--- INFORMATION SUPPLIED Enclosed Below ---
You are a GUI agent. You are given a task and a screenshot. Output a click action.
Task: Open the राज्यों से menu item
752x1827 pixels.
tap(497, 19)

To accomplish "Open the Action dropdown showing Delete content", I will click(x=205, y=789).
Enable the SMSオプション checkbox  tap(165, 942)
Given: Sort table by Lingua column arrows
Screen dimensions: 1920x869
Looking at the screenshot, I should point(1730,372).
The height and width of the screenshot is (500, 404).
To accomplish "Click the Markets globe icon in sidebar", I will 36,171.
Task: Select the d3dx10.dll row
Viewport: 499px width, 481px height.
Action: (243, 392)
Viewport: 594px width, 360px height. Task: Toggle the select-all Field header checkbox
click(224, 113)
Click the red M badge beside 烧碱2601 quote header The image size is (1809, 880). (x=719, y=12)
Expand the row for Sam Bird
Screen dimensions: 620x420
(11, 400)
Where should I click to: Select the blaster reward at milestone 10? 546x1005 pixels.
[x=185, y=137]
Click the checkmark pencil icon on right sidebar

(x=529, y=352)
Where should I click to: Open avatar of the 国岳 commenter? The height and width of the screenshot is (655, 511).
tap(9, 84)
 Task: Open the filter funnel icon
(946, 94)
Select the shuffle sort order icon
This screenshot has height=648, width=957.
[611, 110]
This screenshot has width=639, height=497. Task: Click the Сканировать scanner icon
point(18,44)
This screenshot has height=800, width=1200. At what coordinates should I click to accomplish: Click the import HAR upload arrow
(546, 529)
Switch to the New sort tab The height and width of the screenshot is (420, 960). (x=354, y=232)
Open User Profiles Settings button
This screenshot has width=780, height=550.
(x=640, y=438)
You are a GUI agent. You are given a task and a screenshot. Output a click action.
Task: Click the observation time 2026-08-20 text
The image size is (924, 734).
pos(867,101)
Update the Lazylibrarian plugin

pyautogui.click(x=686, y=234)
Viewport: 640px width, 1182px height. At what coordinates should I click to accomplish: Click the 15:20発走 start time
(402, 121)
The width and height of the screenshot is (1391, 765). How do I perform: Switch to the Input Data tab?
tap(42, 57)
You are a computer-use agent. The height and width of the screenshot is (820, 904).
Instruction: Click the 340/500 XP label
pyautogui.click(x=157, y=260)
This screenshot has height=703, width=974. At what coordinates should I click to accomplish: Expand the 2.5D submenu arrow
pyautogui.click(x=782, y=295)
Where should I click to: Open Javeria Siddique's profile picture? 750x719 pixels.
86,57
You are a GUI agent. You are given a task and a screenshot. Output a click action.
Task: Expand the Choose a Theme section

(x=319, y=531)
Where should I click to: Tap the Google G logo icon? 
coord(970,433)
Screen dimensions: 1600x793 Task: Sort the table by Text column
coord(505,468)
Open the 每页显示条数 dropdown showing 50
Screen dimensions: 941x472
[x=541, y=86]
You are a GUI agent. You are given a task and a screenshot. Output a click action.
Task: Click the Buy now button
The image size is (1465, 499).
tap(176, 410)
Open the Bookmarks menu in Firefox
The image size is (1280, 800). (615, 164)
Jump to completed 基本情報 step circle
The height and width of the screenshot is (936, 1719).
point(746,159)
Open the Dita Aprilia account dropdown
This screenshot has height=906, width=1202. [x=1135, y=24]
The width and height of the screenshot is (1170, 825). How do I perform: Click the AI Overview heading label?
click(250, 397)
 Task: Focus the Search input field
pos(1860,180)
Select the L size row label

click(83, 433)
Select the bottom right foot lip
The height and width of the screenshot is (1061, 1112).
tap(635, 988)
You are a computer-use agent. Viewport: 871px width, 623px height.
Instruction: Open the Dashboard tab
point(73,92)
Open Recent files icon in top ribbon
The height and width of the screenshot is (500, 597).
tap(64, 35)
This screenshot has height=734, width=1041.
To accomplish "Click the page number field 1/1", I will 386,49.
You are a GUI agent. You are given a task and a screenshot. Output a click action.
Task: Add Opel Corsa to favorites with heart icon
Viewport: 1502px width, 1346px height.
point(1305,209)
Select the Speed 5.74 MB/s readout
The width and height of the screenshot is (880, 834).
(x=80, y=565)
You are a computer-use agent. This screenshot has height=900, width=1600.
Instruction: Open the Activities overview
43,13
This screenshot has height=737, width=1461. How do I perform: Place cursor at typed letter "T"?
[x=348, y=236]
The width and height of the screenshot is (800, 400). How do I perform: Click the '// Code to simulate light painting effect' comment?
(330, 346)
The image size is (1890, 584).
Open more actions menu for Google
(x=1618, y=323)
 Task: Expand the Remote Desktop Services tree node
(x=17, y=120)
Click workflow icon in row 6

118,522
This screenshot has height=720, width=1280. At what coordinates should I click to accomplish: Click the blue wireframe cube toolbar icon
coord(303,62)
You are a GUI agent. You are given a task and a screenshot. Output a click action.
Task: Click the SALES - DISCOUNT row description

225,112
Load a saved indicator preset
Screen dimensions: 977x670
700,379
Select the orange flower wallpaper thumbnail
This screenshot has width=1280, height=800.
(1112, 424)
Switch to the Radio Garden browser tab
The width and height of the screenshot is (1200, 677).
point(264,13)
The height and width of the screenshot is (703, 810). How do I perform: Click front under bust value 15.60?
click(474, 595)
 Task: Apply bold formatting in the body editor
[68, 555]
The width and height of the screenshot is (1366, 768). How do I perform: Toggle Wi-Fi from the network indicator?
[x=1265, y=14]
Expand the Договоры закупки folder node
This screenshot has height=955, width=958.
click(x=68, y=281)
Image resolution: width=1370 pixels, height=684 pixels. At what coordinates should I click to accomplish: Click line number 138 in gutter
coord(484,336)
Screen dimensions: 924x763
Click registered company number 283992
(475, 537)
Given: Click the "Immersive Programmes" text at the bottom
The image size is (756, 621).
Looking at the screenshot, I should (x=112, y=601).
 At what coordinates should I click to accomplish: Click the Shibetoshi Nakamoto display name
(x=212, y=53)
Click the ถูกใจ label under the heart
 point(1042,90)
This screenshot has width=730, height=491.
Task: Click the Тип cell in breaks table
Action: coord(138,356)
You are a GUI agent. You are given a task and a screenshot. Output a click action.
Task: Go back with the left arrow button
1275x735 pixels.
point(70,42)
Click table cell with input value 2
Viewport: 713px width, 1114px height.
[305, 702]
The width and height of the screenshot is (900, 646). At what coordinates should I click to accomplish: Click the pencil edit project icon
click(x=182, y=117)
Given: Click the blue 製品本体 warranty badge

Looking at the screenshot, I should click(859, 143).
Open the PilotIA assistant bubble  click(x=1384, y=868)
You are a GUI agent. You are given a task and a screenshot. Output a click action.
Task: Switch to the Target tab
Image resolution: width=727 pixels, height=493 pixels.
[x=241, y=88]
--- End of Enclosed INFORMATION SUPPLIED ---
_YOUR OBJECTIVE_
Your answer should consist of the material above, written out word for word.

_ANSWER FOR THE TASK_
You are a GUI agent. You are given a task and a screenshot. Output a click action.
Task: Open the राज्यों से menu item
752x1827 pixels.
tap(497, 19)

To accomplish "Open the Action dropdown showing Delete content", I will click(x=205, y=789).
Enable the SMSオプション checkbox  tap(165, 942)
Given: Sort table by Lingua column arrows
Screen dimensions: 1920x869
Looking at the screenshot, I should point(1730,372).
The height and width of the screenshot is (500, 404).
To accomplish "Click the Markets globe icon in sidebar", I will 36,171.
Task: Select the d3dx10.dll row
Viewport: 499px width, 481px height.
Action: (243, 392)
Viewport: 594px width, 360px height. Task: Toggle the select-all Field header checkbox
click(224, 113)
Click the red M badge beside 烧碱2601 quote header The image size is (1809, 880). (x=719, y=12)
Expand the row for Sam Bird
Screen dimensions: 620x420
(11, 400)
Where should I click to: Select the blaster reward at milestone 10? 546x1005 pixels.
[x=185, y=137]
Click the checkmark pencil icon on right sidebar

(x=529, y=352)
Where should I click to: Open avatar of the 国岳 commenter? The height and width of the screenshot is (655, 511).
tap(9, 84)
 Task: Open the filter funnel icon
(946, 94)
Select the shuffle sort order icon
This screenshot has height=648, width=957.
[611, 110]
This screenshot has width=639, height=497. Task: Click the Сканировать scanner icon
point(18,44)
This screenshot has height=800, width=1200. At what coordinates should I click to accomplish: Click the import HAR upload arrow
(546, 529)
Switch to the New sort tab The height and width of the screenshot is (420, 960). (x=354, y=232)
Open User Profiles Settings button
This screenshot has width=780, height=550.
(x=640, y=438)
You are a GUI agent. You are given a task and a screenshot. Output a click action.
Task: Click the observation time 2026-08-20 text
The image size is (924, 734).
pos(867,101)
Update the Lazylibrarian plugin

pyautogui.click(x=686, y=234)
Viewport: 640px width, 1182px height. At what coordinates should I click to accomplish: Click the 15:20発走 start time
(402, 121)
The width and height of the screenshot is (1391, 765). How do I perform: Switch to the Input Data tab?
tap(42, 57)
You are a computer-use agent. The height and width of the screenshot is (820, 904).
Instruction: Click the 340/500 XP label
pyautogui.click(x=157, y=260)
This screenshot has height=703, width=974. At what coordinates should I click to accomplish: Expand the 2.5D submenu arrow
pyautogui.click(x=782, y=295)
Where should I click to: Open Javeria Siddique's profile picture? 750x719 pixels.
86,57
You are a GUI agent. You are given a task and a screenshot. Output a click action.
Task: Expand the Choose a Theme section

(x=319, y=531)
Where should I click to: Tap the Google G logo icon? 
coord(970,433)
Screen dimensions: 1600x793 Task: Sort the table by Text column
coord(505,468)
Open the 每页显示条数 dropdown showing 50
Screen dimensions: 941x472
[x=541, y=86]
You are a GUI agent. You are given a task and a screenshot. Output a click action.
Task: Click the Buy now button
The image size is (1465, 499).
tap(176, 410)
Open the Bookmarks menu in Firefox
The image size is (1280, 800). (615, 164)
Jump to completed 基本情報 step circle
The height and width of the screenshot is (936, 1719).
point(746,159)
Open the Dita Aprilia account dropdown
This screenshot has height=906, width=1202. [x=1135, y=24]
The width and height of the screenshot is (1170, 825). How do I perform: Click the AI Overview heading label?
click(250, 397)
 Task: Focus the Search input field
pos(1860,180)
Select the L size row label

click(83, 433)
Select the bottom right foot lip
The height and width of the screenshot is (1061, 1112).
tap(635, 988)
You are a computer-use agent. Viewport: 871px width, 623px height.
Instruction: Open the Dashboard tab
point(73,92)
Open Recent files icon in top ribbon
The height and width of the screenshot is (500, 597).
tap(64, 35)
This screenshot has height=734, width=1041.
To accomplish "Click the page number field 1/1", I will 386,49.
You are a GUI agent. You are given a task and a screenshot. Output a click action.
Task: Add Opel Corsa to favorites with heart icon
Viewport: 1502px width, 1346px height.
point(1305,209)
Select the Speed 5.74 MB/s readout
The width and height of the screenshot is (880, 834).
(x=80, y=565)
You are a computer-use agent. This screenshot has height=900, width=1600.
Instruction: Open the Activities overview
43,13
This screenshot has height=737, width=1461. How do I perform: Place cursor at typed letter "T"?
[x=348, y=236]
The width and height of the screenshot is (800, 400). How do I perform: Click the '// Code to simulate light painting effect' comment?
(330, 346)
The image size is (1890, 584).
Open more actions menu for Google
(x=1618, y=323)
 Task: Expand the Remote Desktop Services tree node
(x=17, y=120)
Click workflow icon in row 6

118,522
This screenshot has height=720, width=1280. At what coordinates should I click to accomplish: Click the blue wireframe cube toolbar icon
coord(303,62)
You are a GUI agent. You are given a task and a screenshot. Output a click action.
Task: Click the SALES - DISCOUNT row description

225,112
Load a saved indicator preset
Screen dimensions: 977x670
700,379
Select the orange flower wallpaper thumbnail
This screenshot has width=1280, height=800.
(1112, 424)
Switch to the Radio Garden browser tab
The width and height of the screenshot is (1200, 677).
point(264,13)
The height and width of the screenshot is (703, 810). How do I perform: Click front under bust value 15.60?
click(474, 595)
 Task: Apply bold formatting in the body editor
[68, 555]
The width and height of the screenshot is (1366, 768). How do I perform: Toggle Wi-Fi from the network indicator?
[x=1265, y=14]
Expand the Договоры закупки folder node
This screenshot has height=955, width=958.
click(x=68, y=281)
Image resolution: width=1370 pixels, height=684 pixels. At what coordinates should I click to accomplish: Click line number 138 in gutter
coord(484,336)
Screen dimensions: 924x763
Click registered company number 283992
(475, 537)
Given: Click the "Immersive Programmes" text at the bottom
The image size is (756, 621).
Looking at the screenshot, I should (x=112, y=601).
 At what coordinates should I click to accomplish: Click the Shibetoshi Nakamoto display name
(x=212, y=53)
Click the ถูกใจ label under the heart
 point(1042,90)
This screenshot has width=730, height=491.
Task: Click the Тип cell in breaks table
Action: coord(138,356)
You are a GUI agent. You are given a task and a screenshot. Output a click action.
Task: Go back with the left arrow button
1275x735 pixels.
point(70,42)
Click table cell with input value 2
Viewport: 713px width, 1114px height.
[305, 702]
The width and height of the screenshot is (900, 646). At what coordinates should I click to accomplish: Click the pencil edit project icon
click(x=182, y=117)
Given: Click the blue 製品本体 warranty badge

Looking at the screenshot, I should click(859, 143).
Open the PilotIA assistant bubble  click(x=1384, y=868)
You are a GUI agent. You are given a task and a screenshot. Output a click action.
Task: Switch to the Target tab
Image resolution: width=727 pixels, height=493 pixels.
[x=241, y=88]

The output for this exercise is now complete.